Not really looking to change anything right now. More like trying to keep up to date.

Right now I'm more interested in National HD. In the near future I'll be taking a closer look with regards to saving money. Dropping Satellite packages, maybe. Lower level of Netflix for sure. Dropping Internet package down to 50Mb download speed from 101Mb speed, etc.

I've had Cable, several company name changes there same location. DirecTV and Dishnetwork. I've been thinking about Fios, however their higher speed Internet packages are not as cheap as my cable companies packages. 
One other turnoff with Fios is the Whole House DVR. I am swimming against the stream there since most want it.


----------



## dennisj00 (Sep 27, 2007)

sigma1914 said:


> Refresh me please - Does the ICK count towards the 8?


No, just tuners.


----------



## veryoldschool (Dec 10, 2006)

sigma1914 said:


> Refresh me please - Does the ICK count towards the 8?


Can I slap you silly instead? :lol:
\/


dennisj00 said:


> No, just tuners.


----------



## sigma1914 (Sep 5, 2006)

veryoldschool said:


> Can I slap you silly instead? :lol:
> \/


I need slapping sometimes lol.


----------



## lparsons21 (Mar 4, 2006)

Got the HR24 late this afternoon, took about 20 minutes to unbox and get it into place and start the activation/setup process. Then of course the usual force download of the current software. 

Everything went well, quickest add of a receiver I've ever done.

VOS, thanks for the info and help.


----------

* Stated exercise 1 *
In the records, reproduce the part that opens with the line containing "Given: Minimize the" and closes with the line containing "pos(18,366)", swapping "gadget" for "widget" and keeping everything else unchanged.
The text and the records are unrelated to each other.

[Records pointing to text and elements]
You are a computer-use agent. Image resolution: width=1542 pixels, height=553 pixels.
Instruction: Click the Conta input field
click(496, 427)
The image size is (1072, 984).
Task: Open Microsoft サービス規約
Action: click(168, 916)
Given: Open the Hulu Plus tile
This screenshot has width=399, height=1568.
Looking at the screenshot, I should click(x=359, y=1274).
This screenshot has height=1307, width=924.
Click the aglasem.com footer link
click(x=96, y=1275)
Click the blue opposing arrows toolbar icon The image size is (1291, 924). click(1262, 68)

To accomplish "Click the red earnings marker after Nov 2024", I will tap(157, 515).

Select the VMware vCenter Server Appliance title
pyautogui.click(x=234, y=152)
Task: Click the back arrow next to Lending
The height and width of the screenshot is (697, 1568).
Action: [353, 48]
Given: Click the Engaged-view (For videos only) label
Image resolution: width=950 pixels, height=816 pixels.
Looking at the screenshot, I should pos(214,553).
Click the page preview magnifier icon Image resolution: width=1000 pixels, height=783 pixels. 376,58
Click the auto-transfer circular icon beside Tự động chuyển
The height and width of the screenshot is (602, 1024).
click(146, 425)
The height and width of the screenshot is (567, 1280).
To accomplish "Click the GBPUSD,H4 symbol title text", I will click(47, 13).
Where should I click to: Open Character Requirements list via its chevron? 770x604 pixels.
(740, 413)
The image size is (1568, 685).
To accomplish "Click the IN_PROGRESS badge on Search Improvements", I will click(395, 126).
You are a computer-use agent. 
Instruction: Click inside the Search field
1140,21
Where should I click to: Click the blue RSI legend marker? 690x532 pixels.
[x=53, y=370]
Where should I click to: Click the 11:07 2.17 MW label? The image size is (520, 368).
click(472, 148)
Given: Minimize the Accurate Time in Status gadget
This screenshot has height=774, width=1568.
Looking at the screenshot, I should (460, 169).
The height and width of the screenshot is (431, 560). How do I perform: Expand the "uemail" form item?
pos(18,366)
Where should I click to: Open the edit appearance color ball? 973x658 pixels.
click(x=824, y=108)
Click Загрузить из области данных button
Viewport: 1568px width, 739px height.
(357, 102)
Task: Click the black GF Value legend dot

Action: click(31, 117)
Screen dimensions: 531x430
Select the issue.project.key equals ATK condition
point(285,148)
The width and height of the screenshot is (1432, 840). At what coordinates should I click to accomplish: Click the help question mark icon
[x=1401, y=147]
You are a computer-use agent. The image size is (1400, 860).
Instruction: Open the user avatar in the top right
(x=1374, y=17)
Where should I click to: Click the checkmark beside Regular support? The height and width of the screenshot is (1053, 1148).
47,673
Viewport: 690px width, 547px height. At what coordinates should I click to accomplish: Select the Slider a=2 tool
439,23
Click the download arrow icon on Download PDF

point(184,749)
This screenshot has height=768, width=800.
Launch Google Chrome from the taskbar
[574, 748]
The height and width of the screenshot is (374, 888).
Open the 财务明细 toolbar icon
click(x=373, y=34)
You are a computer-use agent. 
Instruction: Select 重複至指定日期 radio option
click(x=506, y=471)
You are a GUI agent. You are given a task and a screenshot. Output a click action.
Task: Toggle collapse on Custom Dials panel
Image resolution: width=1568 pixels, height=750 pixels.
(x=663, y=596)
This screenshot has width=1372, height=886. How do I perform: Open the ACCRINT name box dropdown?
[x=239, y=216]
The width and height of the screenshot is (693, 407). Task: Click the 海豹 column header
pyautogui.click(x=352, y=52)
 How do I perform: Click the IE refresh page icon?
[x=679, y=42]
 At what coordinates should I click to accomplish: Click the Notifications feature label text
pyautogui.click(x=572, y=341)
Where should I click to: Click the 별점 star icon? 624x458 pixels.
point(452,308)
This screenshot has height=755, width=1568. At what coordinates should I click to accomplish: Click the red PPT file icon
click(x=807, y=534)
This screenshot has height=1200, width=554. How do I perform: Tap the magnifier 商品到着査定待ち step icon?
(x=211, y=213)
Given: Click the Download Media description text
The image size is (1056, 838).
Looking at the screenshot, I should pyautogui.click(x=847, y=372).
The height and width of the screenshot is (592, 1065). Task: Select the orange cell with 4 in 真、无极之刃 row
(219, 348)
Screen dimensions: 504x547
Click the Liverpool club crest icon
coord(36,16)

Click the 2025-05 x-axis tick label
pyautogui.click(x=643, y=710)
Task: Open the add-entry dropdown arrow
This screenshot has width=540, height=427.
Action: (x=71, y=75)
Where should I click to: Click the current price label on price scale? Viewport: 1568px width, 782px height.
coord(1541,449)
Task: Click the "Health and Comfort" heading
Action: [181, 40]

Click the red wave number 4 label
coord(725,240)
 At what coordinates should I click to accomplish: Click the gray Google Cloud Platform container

* Stated exercise 2 *
In the forum thread, what download speed does the poster plan to drop the Internet package down to?

* Expected output 1 *
Given: Minimize the Accurate Time in Status widget
This screenshot has height=774, width=1568.
Looking at the screenshot, I should (460, 169).
The height and width of the screenshot is (431, 560). How do I perform: Expand the "uemail" form item?
pos(18,366)

* Expected output 2 *
50Mb